Poll: Two-Thirds of Americans Don’t Have Confidence in Supreme Court
The drop in confidence comes as the Supreme Court debates the future of the abortion pill.
Nearly two-thirds of Americans don’t have confidence in the Supreme Court, a report released Monday found, an all-time low that comes as the justices weigh a controversial and unpopular case about abortion access.
A poll conducted by NPR, PBS NewsHour, and the Marist Institute for Public Opinion found that 62 percent of Americans say they have not very much confidence or no confidence at all in the Supreme Court. This is the lowest number since this poll was first conducted in 2018, when almost twice as many people said they had confidence in the court.
Similarly, 68 percent of people think that Supreme Court justices should have term limits, instead of receiving lifetime appointments. These results spanned the political spectrum.

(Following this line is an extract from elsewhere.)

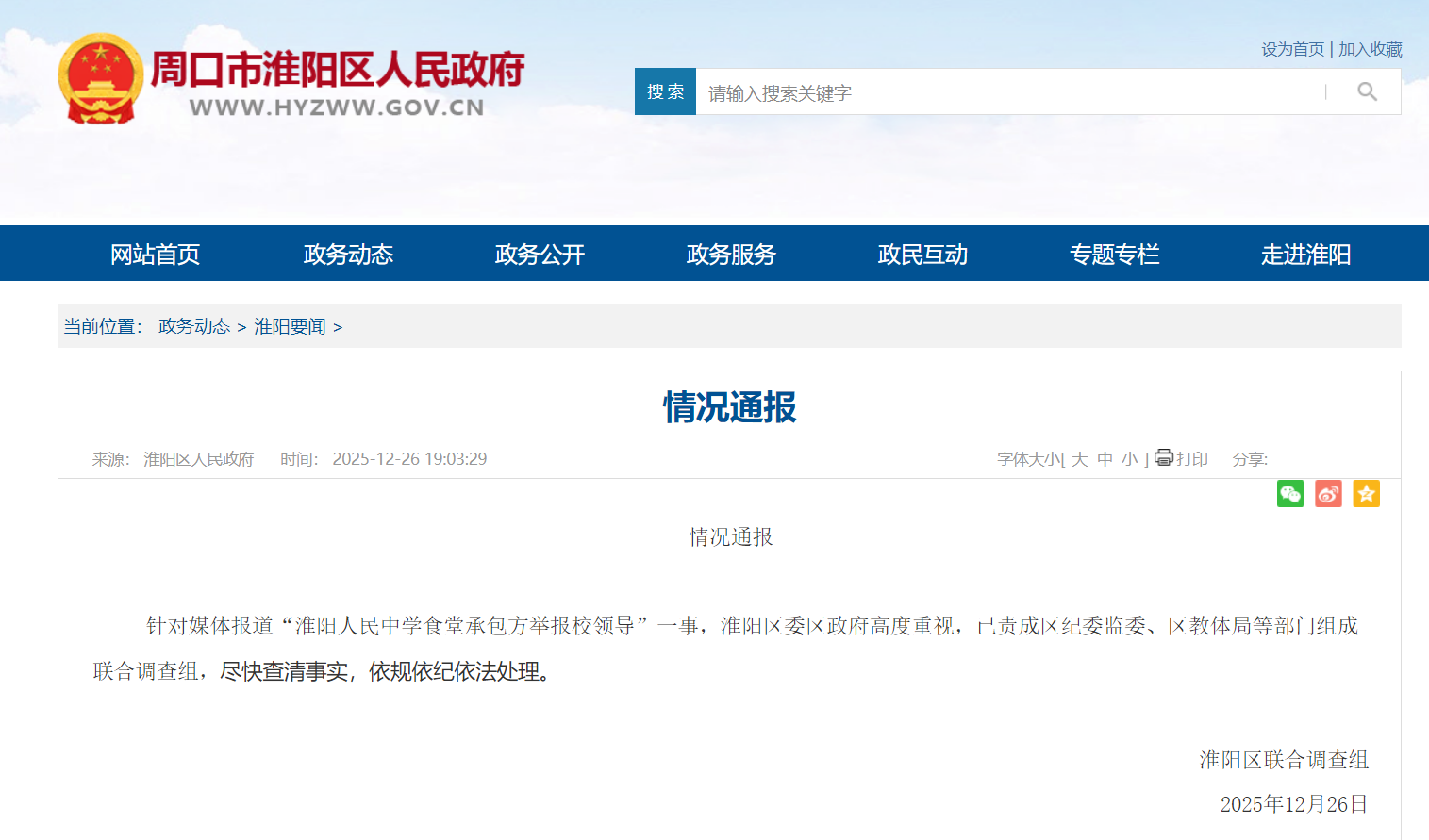Open the 政务动态 navigation menu
This screenshot has width=1429, height=840.
pos(348,255)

Marist, NPR, and NewsHour surveyed nearly 1,300 adults between April 17 and 19, meaning the poll was conducted a week after a Texas federal judge ruled that mifepristone, one of the medications used to induce an abortion, had been improperly approved by the Food and Drug Administration and should be yanked from the U.S. market. The Department of Justice appealed the ruling, and the Supreme Court issued an eleventh-hour stay on Friday while the lawsuit plays out.
This was the court’s first major decision on abortion access since it overturned Roe v. Wade last summer. That ruling was hugely unpopular, as almost two-thirds of Americans believe that abortion should be legal in all or most cases, according to the Pew Research Center.
The Marist poll found that 64 percent of Americans also oppose a ban on medication abortion, and a majority of those people do regardless of political affiliation. Almost the same number of people (61 percent) think judges should not be able to overrule FDA approval of a drug. As Rachel Rebouché, the dean of Temple University’s law school, previously told The New Republic, abortion access is not the only issue at play in the mifepristone case. The lawsuit is also “about deference to a federal agency’s expertise.”
The Supreme Court has become increasingly politicized, from the appointment process to the justices themselves, and people are starting to see it. That politicization chips away at public trust in the institution. It’s no longer clear that the court will uphold people’s rights, as opposed to wielding its almost absolute authority to impose its personal beliefs on the country.
“The Supreme Court’s decision on medication abortion comes at a critical time for the Court as an institution,” warned Lee Miringoff, director of the Marist Institute, in the poll release. “With Americans’ confidence in the Court on a decline, the Court’s decision will likely fuel the flames of debate and not squelch them.”